SDR Hardware Platforms:
The hardware aspects of a SDR platform consist of the radio-frequency (RF) parts, communications links to the software-based signal processing elements (mostly a Host-PC). The rest may consist one or more of the following:
• ASICs (application-specific integrated circuits)
• FPGAs (field-programmable gate arrays)
• DSPs (digital signal processors)
• GPPs (general-purpose processors)
Table 1 shows details survey of existing SDR hardware platforms and their performance.
Universal Software Radio Peripheral 2 (USRP2) is a brainchild of Matt Ettus. The USRP family of products has been nominated “Technology of the Year” award from the Wireless Innovation Forum, 2010. The KUAR hardware employs a Xilinx Virtex II Pro P30 FPGA along with 1.4 GHz Pentium M processor. It has been promoted through the defense advanced research projects agency (DARPA) next generation (XG) program. The complete system was developed in Simulink, implemented in Xilinx VHDL, by generating the VHDL code from Simulink model(s) using a Modelsim of Mentor Graphics.
SDR Software Platforms:
GNU Radio: is an open source software development toolkit that provides the signal processing runtime and processing blocks to implement software radios. The radio applications are written in Python, while the performance-critical signal processing components, implemented in C++ using processor floating point extensions where available. In GNU Radio Python (gr.flow_graph) library of signal processing blocks is used to tie together the signal processing blocks of the waveforms. GNU Radio Companion (GRC) is a graphical tool for creating signal flow graphs and generating flow-graph source code.

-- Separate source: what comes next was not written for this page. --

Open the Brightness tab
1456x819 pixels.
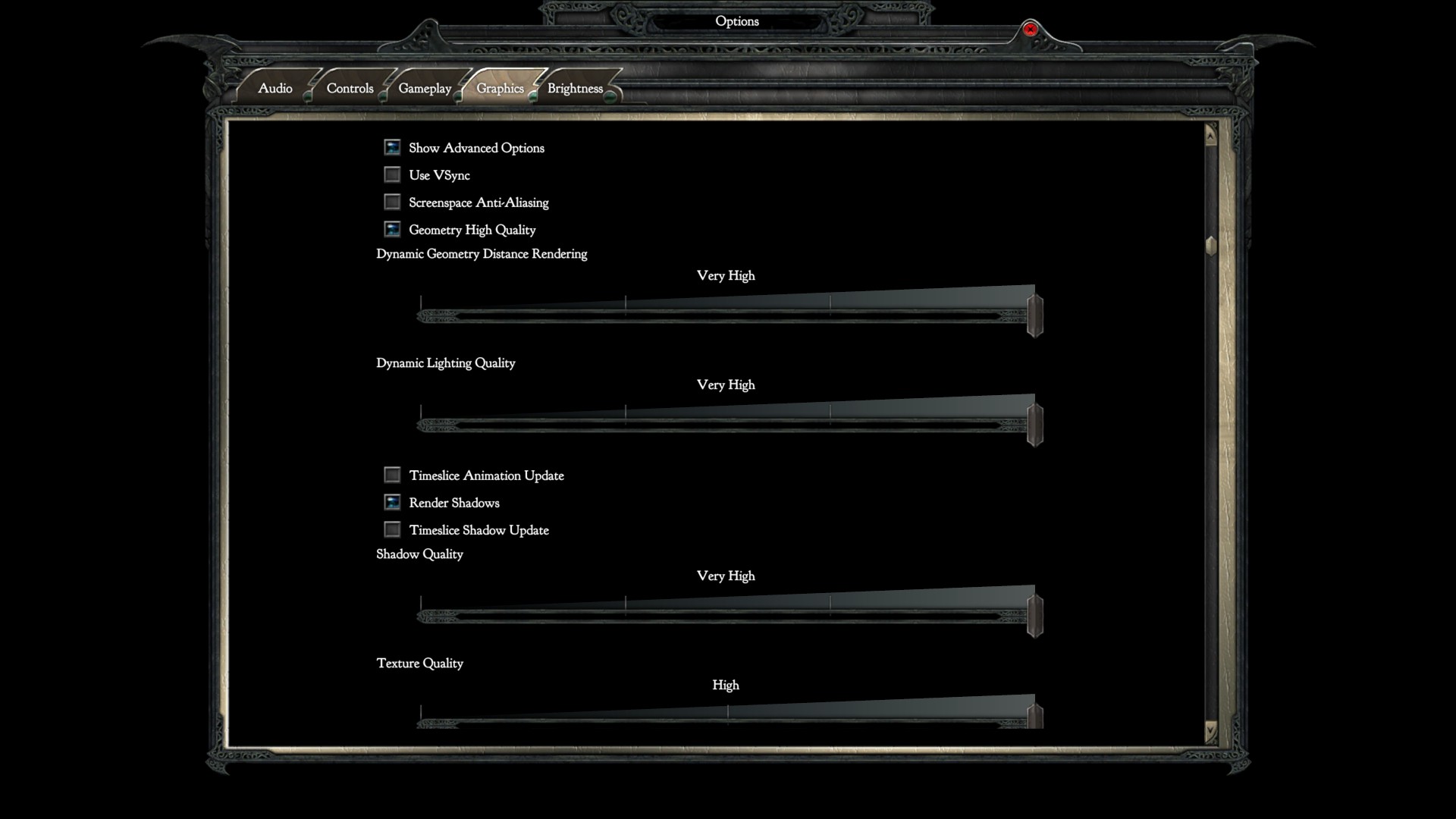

Open-Source SCA Implementation-Embedded (OSSIE): The OSSIE is an object-oriented SCA operating environment, where signal processing components are written in C++. The operating environment, often referred to as the core framework, implements the management, configuration, and control of the radio system.
Wireless Open-Access Research Platform for Network (WARPnet): is an SDR framework that is built around client-server architecture in Python. With WARPLab, one can interact with WARP nodes directly from the MATLAB workspace and signals generated in MATLAB can be transmitted in real-time over-the-air using WARP nodes.